Par moment, je regrette qu’elle passe autant de temps seule. J’aimerai la voir avec des enfants de son âge, se faire des amis, aller au parc. J’ai peur qu’elle regrette de ne pas avoir eu une enfance similaire à celle des autres enfants. Des fois, j’ai peur que ce ne soit de ma faute. Est-ce que mon absence l’aurait dissuadée de s’ouvrir aux autres ? L’aurais-je dégoûtée des sorties ?

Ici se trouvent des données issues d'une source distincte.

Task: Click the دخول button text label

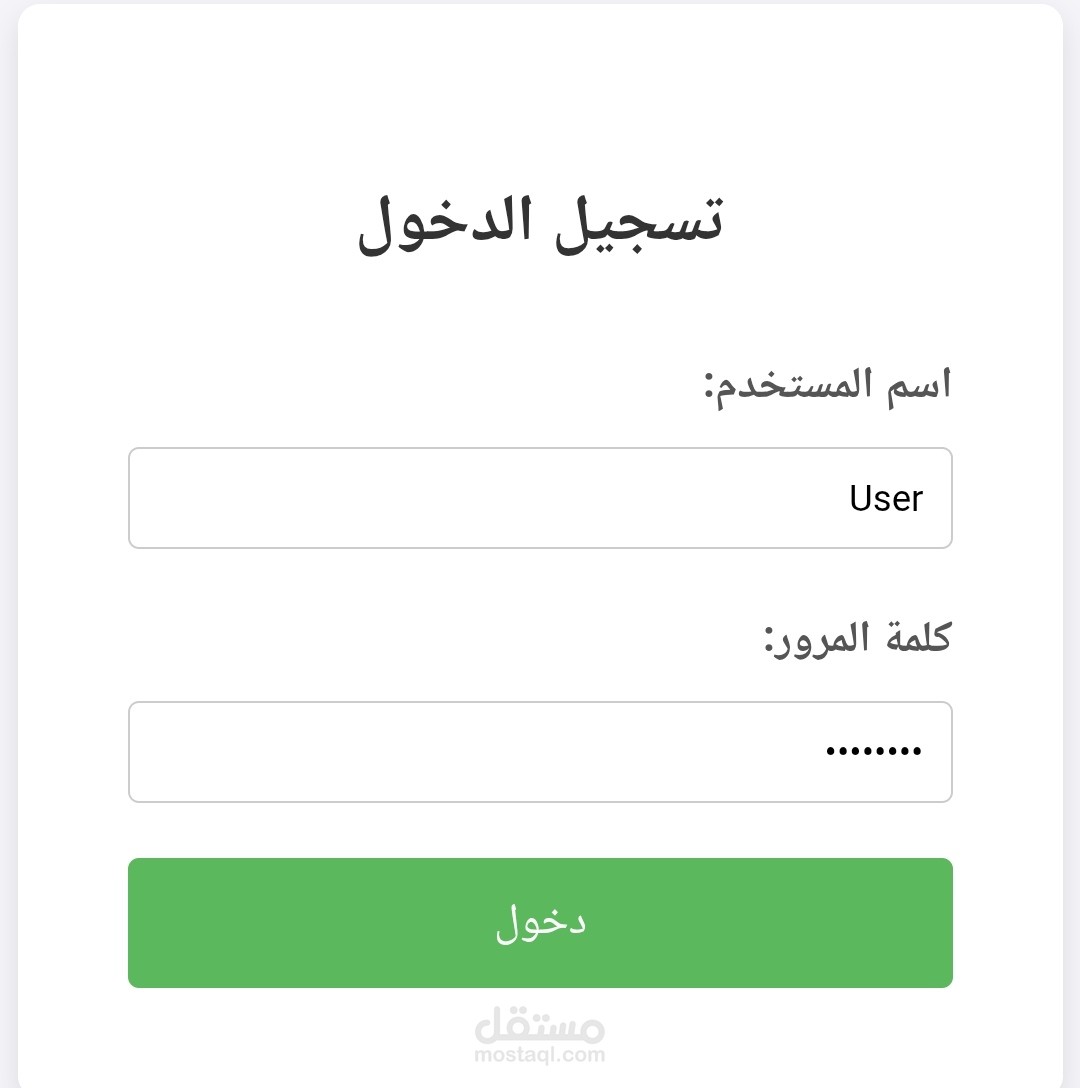Action: [540, 922]
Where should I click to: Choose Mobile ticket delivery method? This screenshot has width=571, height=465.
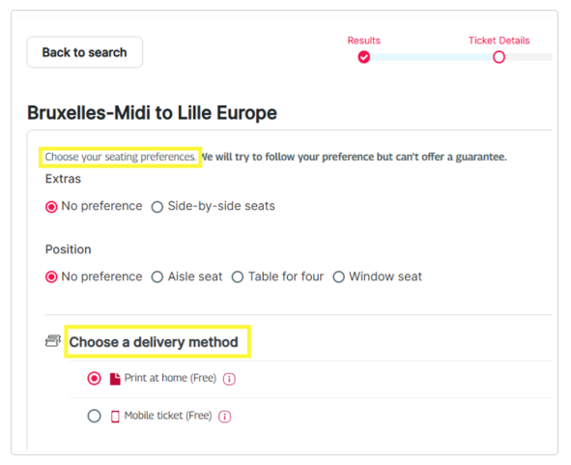[x=94, y=416]
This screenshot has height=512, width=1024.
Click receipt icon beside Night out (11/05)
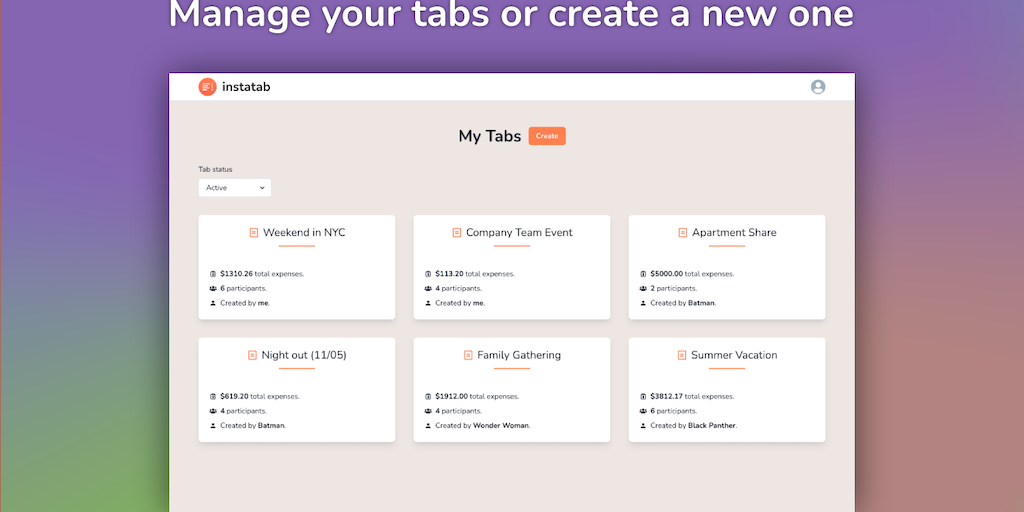(252, 355)
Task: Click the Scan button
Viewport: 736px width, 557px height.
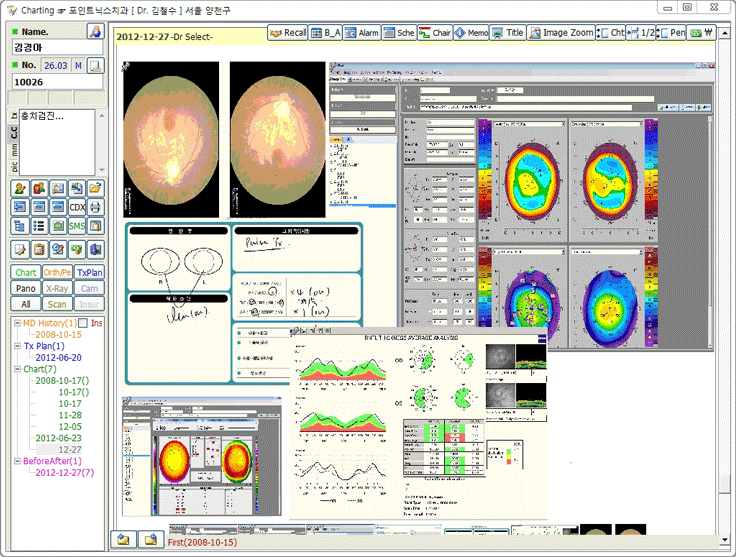Action: pos(57,304)
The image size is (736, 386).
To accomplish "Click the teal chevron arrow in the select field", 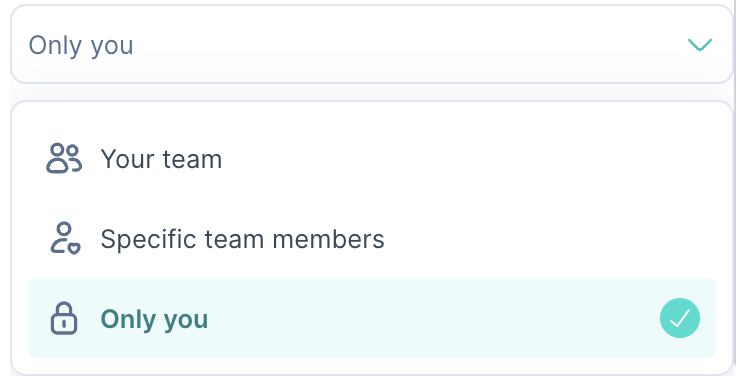I will tap(700, 45).
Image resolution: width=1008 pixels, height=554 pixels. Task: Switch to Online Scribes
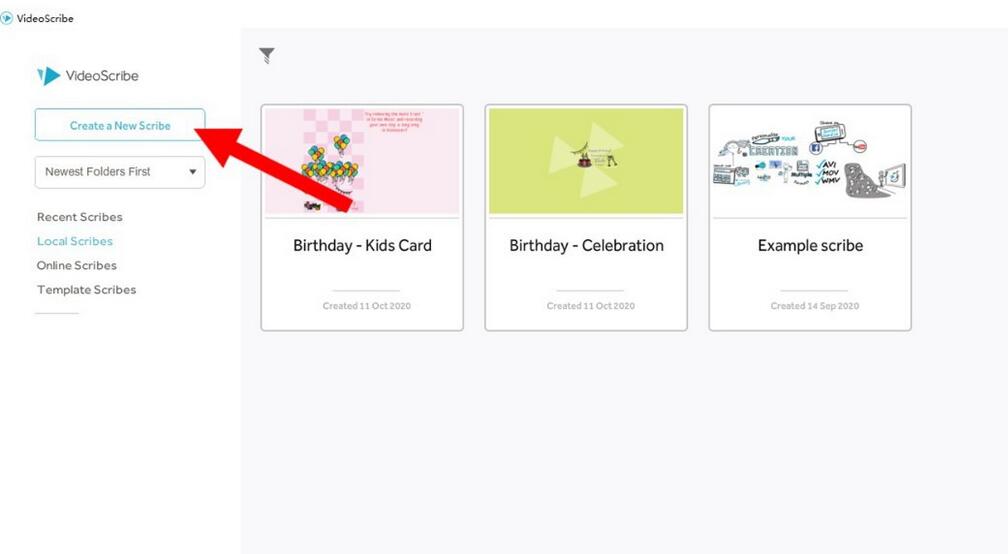(x=76, y=265)
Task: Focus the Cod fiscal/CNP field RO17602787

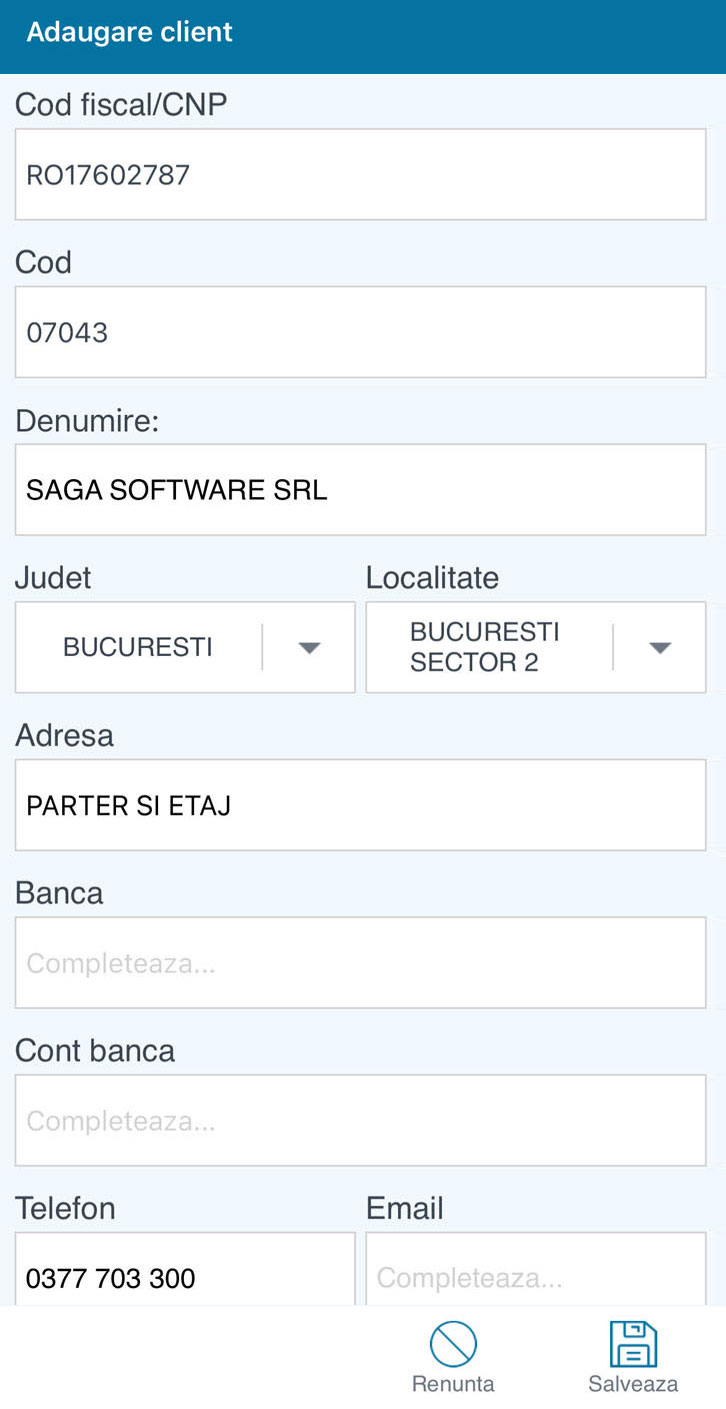Action: pyautogui.click(x=360, y=175)
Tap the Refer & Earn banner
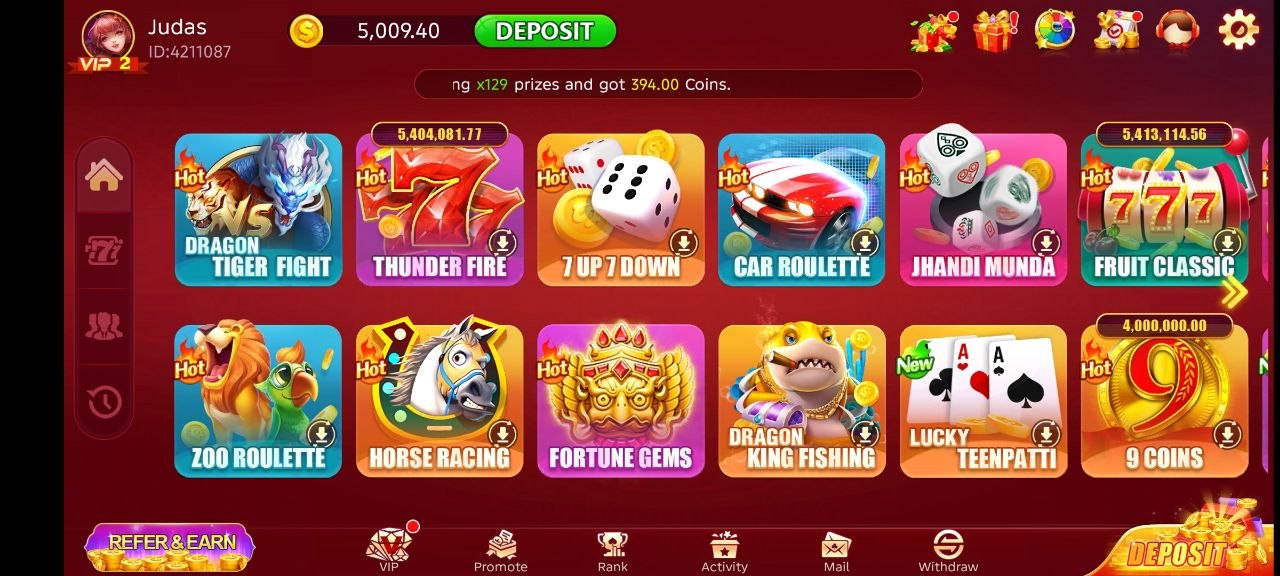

Je lui ai déjà posé la question, d’ailleurs, mais elle m’assure que tout va bien. Qu’elle préfère être toute seule et que cela ne la gêne pas. Je veux bien la croire, mais je ne peux m’empêcher de m’inquiéter. Cependant, je préfère ne pas insister avec mes questions. Je sais bien qu’à la longue, je l’ennuie avec mes questions.
Puis, je repense à son anniversaire. Bientôt, elle va devenir une adolescente. Le temps passe si vite… Je ne l’ai pas vu grandir. Peut-être s’ouvrira-t-elle davantage au monde à ce moment-là ?
J’aimerai tellement qu’elle est un ami…

Un jour, après le travail, je m’arrête faire un tour chez Caroline et Manon. J’ai envie de voir comment elles vont, mais surtout, découvrir la bouille de mon filleul.
En effet, Caroline a accouché ! Elle a mis au monde un petit garçon, le soir-même de ma crémaillère. Sur le chemin du retour, elles n’ont pas eu le temps d’arriver à San Myshuno qu’il a fallu faire un détour par l’hôpital. Tout le monde va bien et j’ai vite craqué découvrant le visage du bébé. Ca y est, je suis marraine ! Et il s’appelle Hugo Lothario-Munch. Pas de jalouses, il porte le nom de ses deux mamans.
-Alors, comment se passe la vie à trois ? Demandé-je à Manon, qui est seule avec Hugo aujourd’hui. En effet, Caroline a du s’absenter pour aller à un rendez-vous.
-On trouve petit à petit notre rythme. J’essaie de m’occuper plus d’Hugo pour permettre à Caroline de se reposer, mais elle ne veut pas me laisser tout faire.
-Cela se comprend, elle veut aussi tisser des liens avec lui.
-Certes, mais elle l’a porté pendant 9 mois et l’a mis au monde. Je ne voudrai pas qu’elle se fatigue plus que nécessaire. D’autant plus qu’elle l’allaite.
-Je ne m’inquiète pas, vous allez finir par trouver votre équilibre !
-Bien sûr. Me confirme-t-elle avec le sourire. Tu veux aller le voir ? Il est dans notre chambre pour le moment, le temps qu’on refasse mon bureau.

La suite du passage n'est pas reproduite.